Hong Kong protesters began gathering and blocking roads in the Central financial district and other parts of the city on Friday, ending a work week in which Asia’s premier financial hub has been paralyzed.
The government cited a nosedive in private consumption activity as well as a sharp decline in investment expenditure as contributing to the slump. Net exports also contracted from a year earlier due to the worsening global outlook.
The forecast for full-year consumer price inflation was revised upward to 2.9 per cent, with officials citing the pork supply crisis in mainland China as a contributing factor.

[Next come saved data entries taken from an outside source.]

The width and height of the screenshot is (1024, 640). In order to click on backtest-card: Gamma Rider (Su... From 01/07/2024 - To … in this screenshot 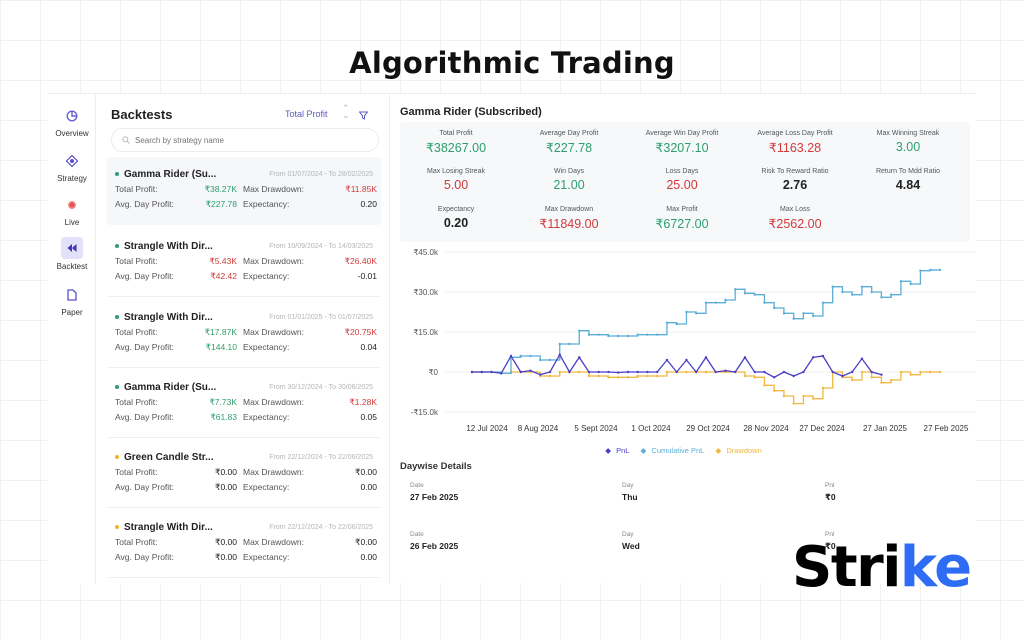, I will do `click(244, 191)`.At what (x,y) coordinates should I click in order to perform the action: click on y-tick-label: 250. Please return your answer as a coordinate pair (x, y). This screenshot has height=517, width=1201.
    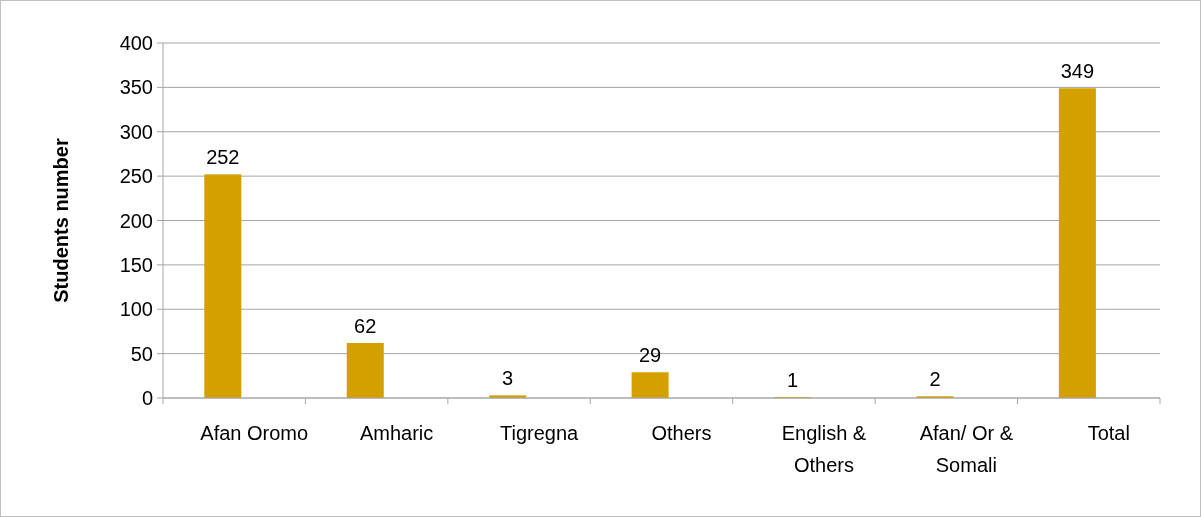
    Looking at the image, I should click on (136, 176).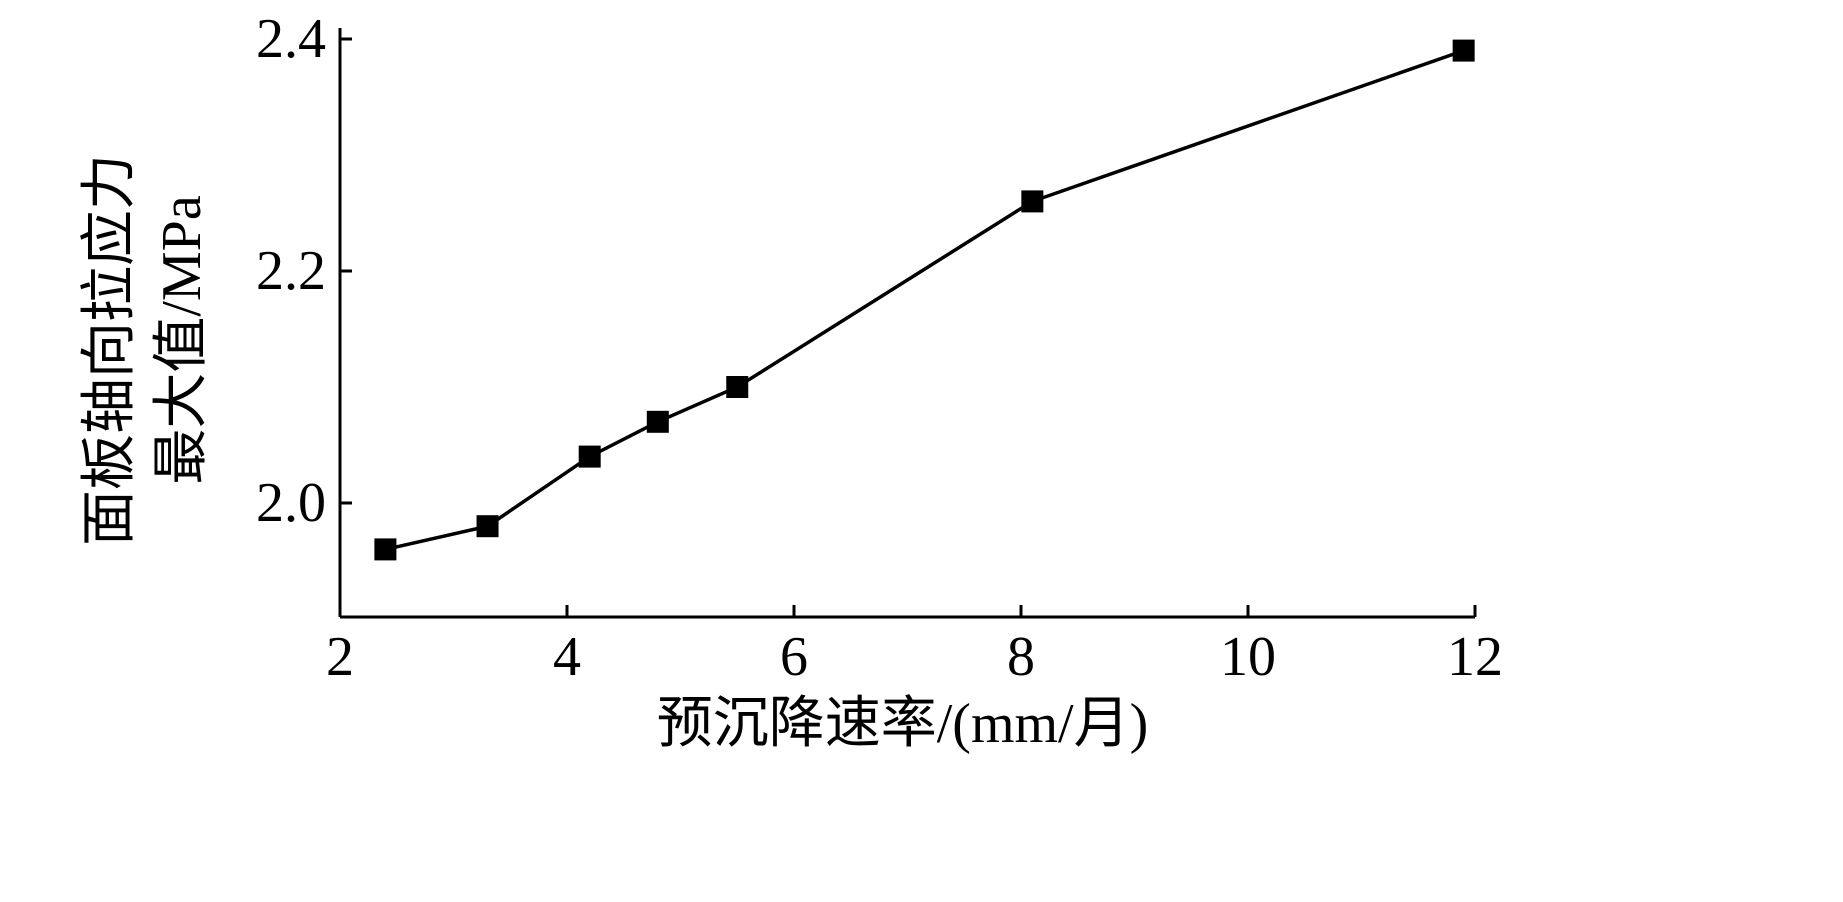 The height and width of the screenshot is (902, 1843). Describe the element at coordinates (291, 271) in the screenshot. I see `y-tick-label: 2.2` at that location.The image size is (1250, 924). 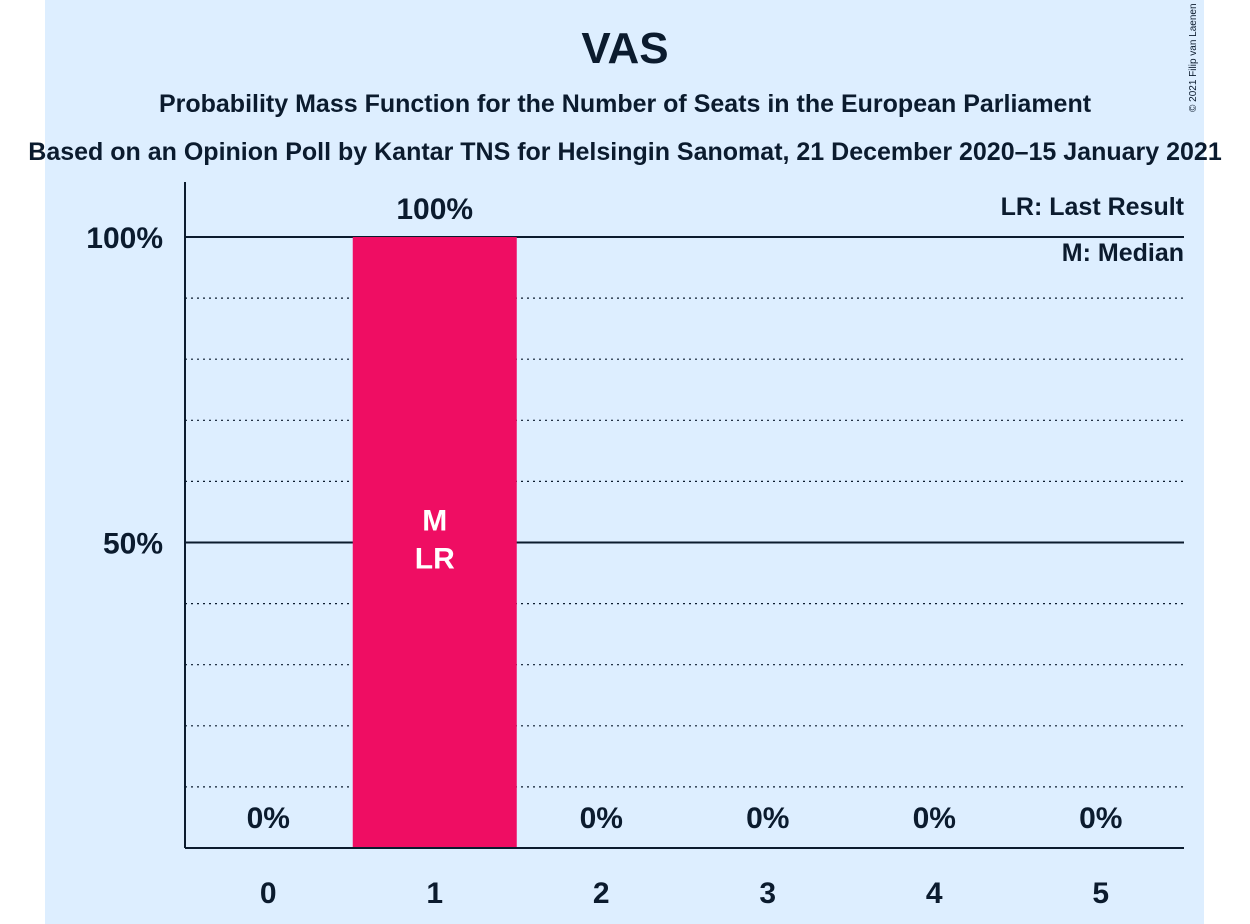 I want to click on chart-title: VAS, so click(x=625, y=48).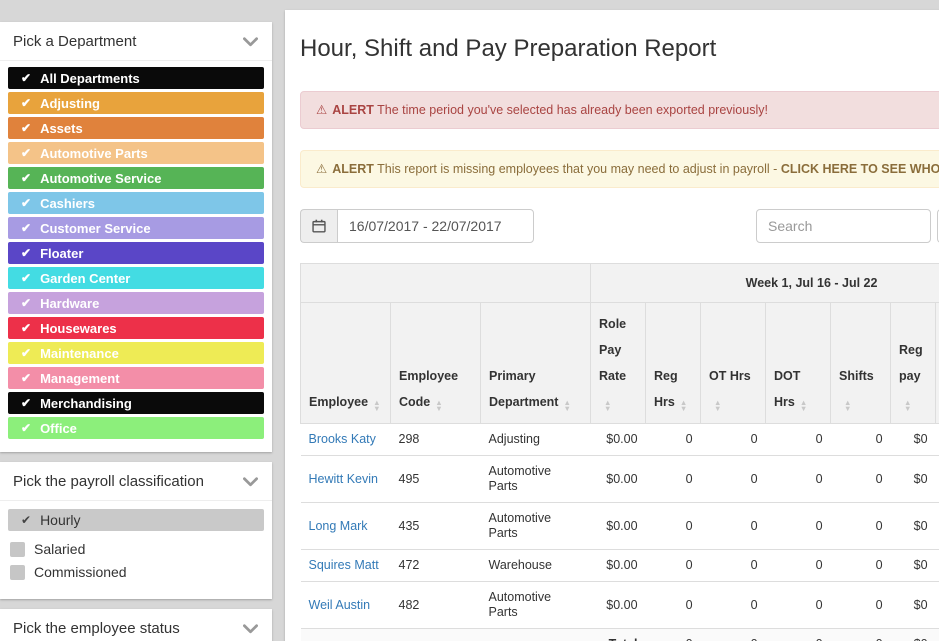  Describe the element at coordinates (136, 403) in the screenshot. I see `department-item-merchandising: ✔ Merchandising` at that location.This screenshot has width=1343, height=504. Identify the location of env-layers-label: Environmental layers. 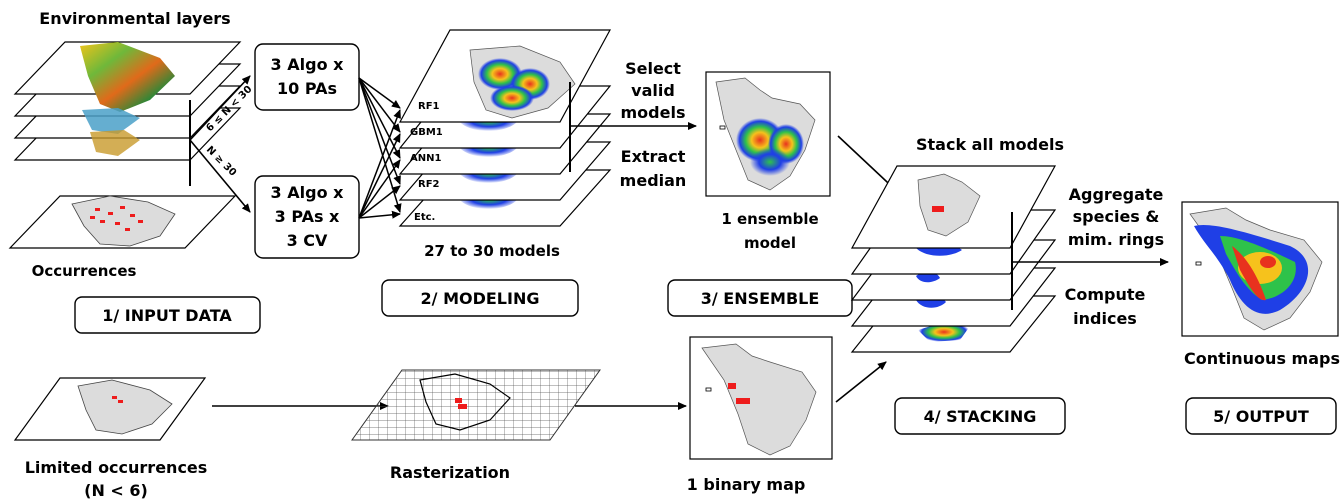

While the unemployment rate remains low at 2.9 per cent, the government said that the reading for consumption-related sectors, hardest hit by the protests, showed “visible increases.”
Since the start of protests in June, Financial Secretary Paul Chan has announced stimulus worth about HK$21 billion ($2.7 billion), an amount that economists say falls short.
“The Hong Kong government has missed the boat on fiscal stimulus to provide much needed support to the economy,” Alicia Garcia Herrero, chief Asia economist at Natixis in Hong Kong wrote in a note after the data. “The stimulus announced so far only accounts for 0.7 per cent of GDP, which is highly disproportionate to the current difficult time.”
Early readings for the fourth quarter suggest worsening damage to the economy. A purchasing managers’ index slumped to a fresh record low, while small-business confidence and property transactions also edged down.